Text and item location entries:
________________
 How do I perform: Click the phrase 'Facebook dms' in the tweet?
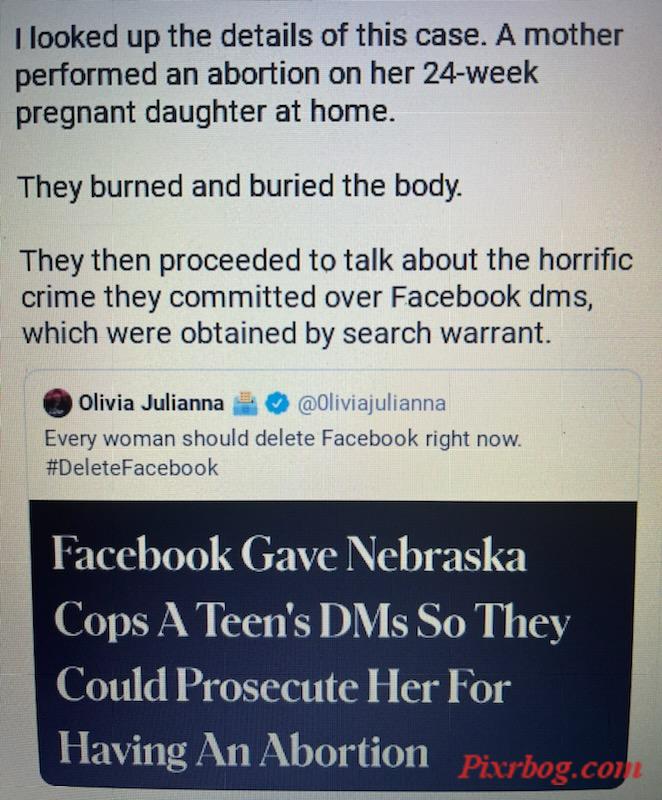pyautogui.click(x=492, y=297)
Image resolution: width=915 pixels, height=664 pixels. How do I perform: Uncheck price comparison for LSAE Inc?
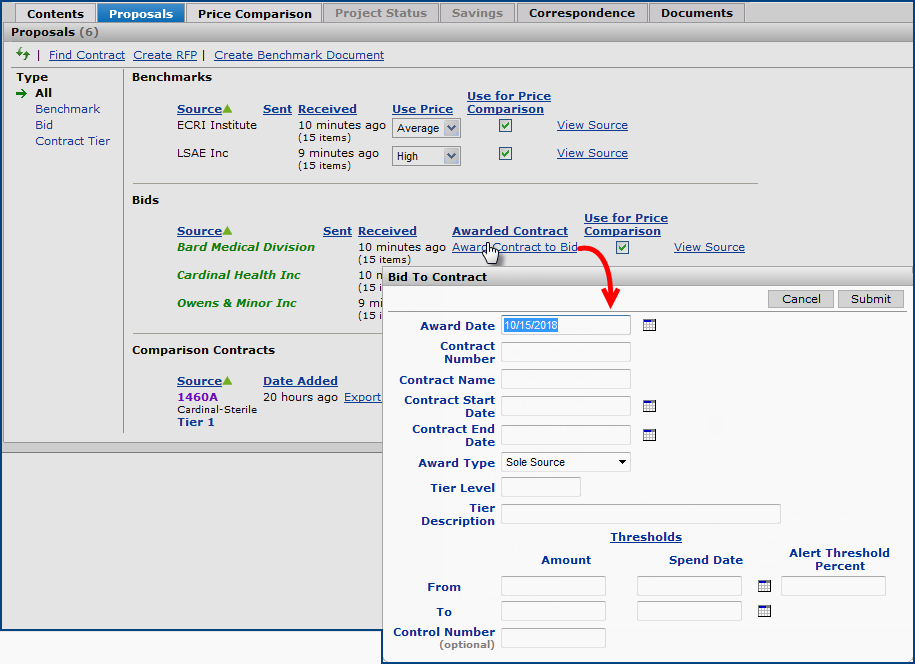tap(505, 154)
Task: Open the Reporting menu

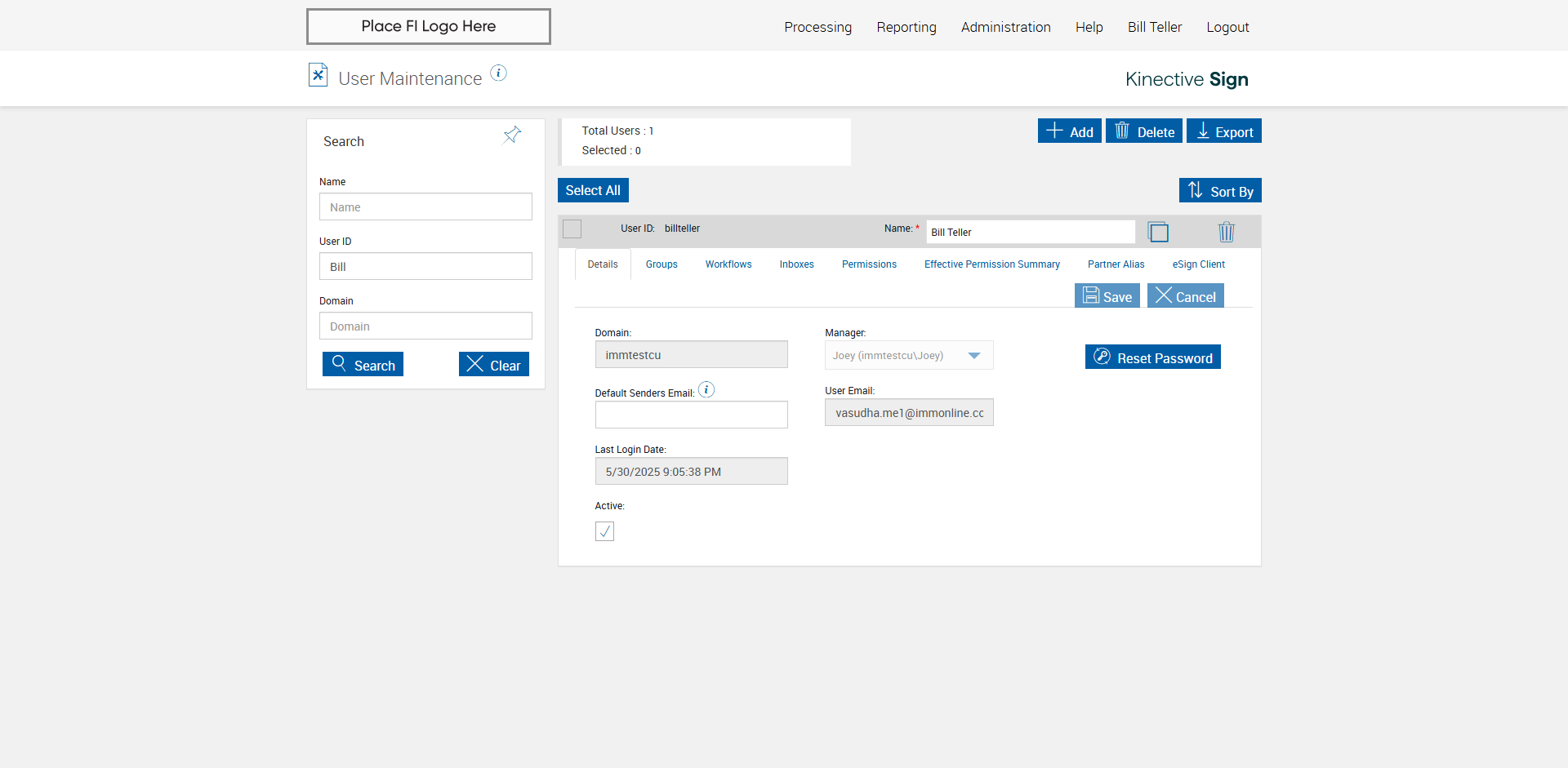Action: coord(906,27)
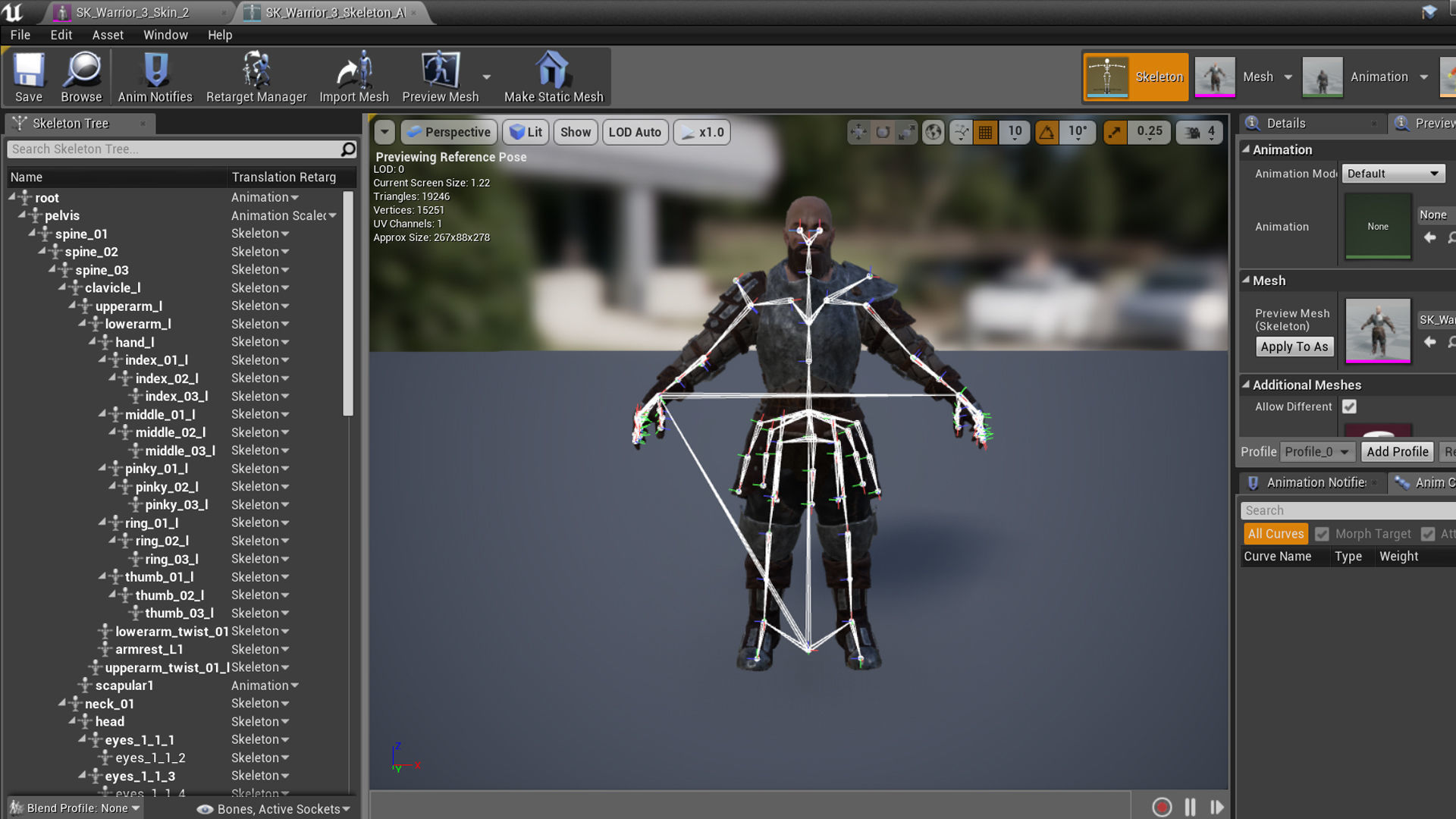The height and width of the screenshot is (819, 1456).
Task: Collapse the clavicle_l bone in tree
Action: 63,287
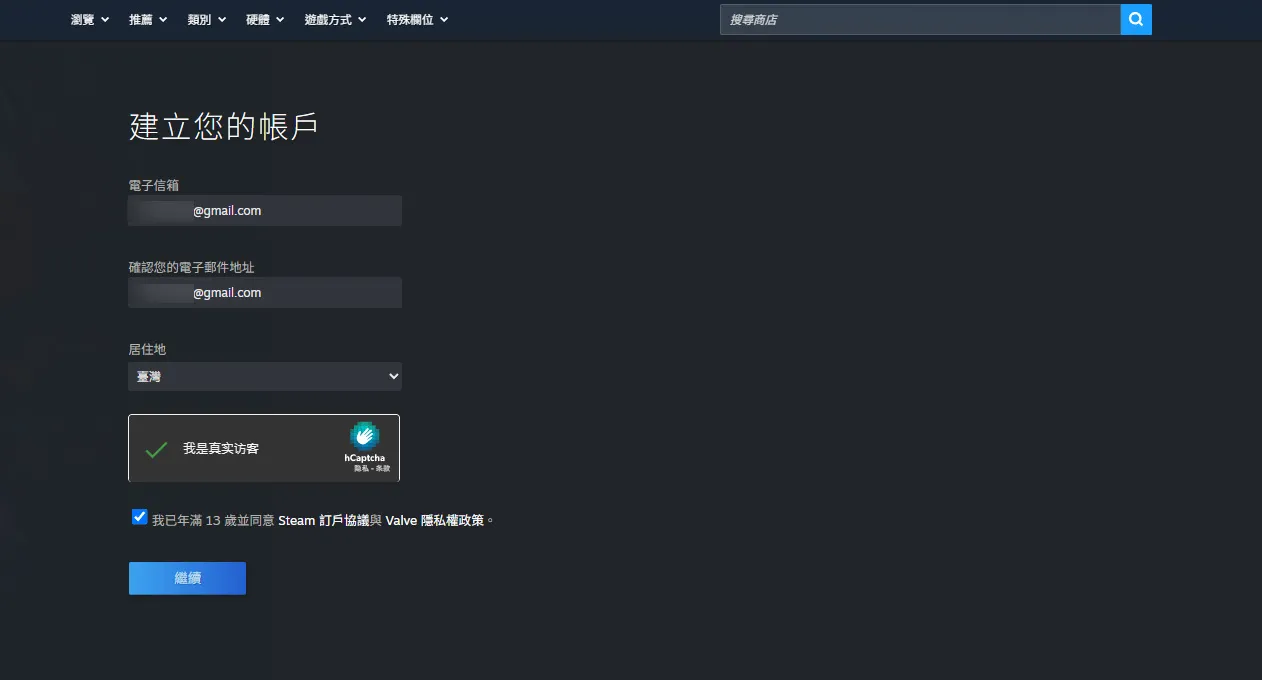
Task: Focus the 搜尋商店 search box
Action: point(920,19)
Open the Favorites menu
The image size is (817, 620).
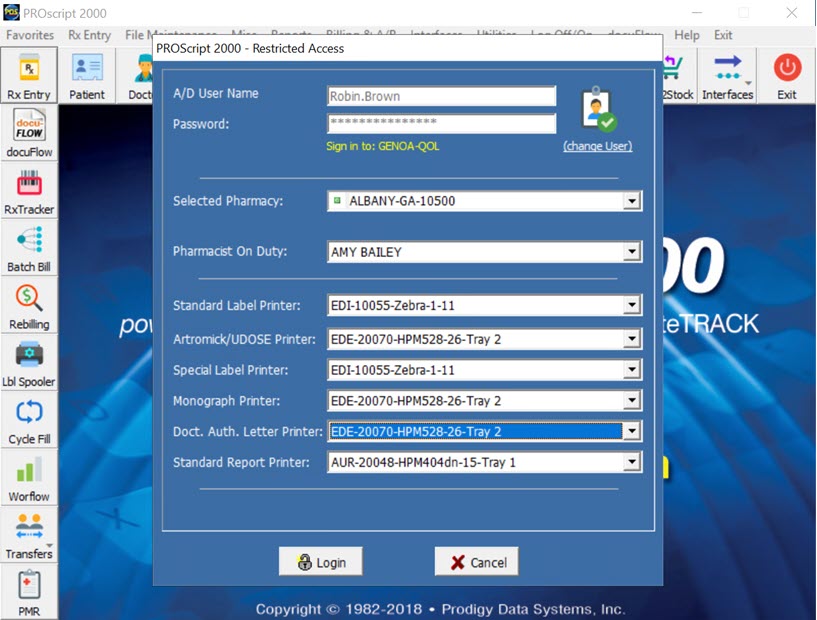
________________
▶ _AIM OF THE TASK_: Reproduce every one of the records above verbatim, leaving out the pictures.

▶ _WRITTEN RESPONSE_:
 How do I perform: Click the phrase 'Facebook dms' in the tweet?
pyautogui.click(x=492, y=297)
Image resolution: width=915 pixels, height=664 pixels. How do I perform: Uncheck price comparison for LSAE Inc?
tap(505, 154)
Task: Open the Reporting menu

Action: coord(906,27)
The height and width of the screenshot is (819, 1456).
Task: Collapse the clavicle_l bone in tree
Action: 63,287
Task: Focus the 搜尋商店 search box
Action: point(920,19)
Open the Favorites menu
The image size is (817, 620).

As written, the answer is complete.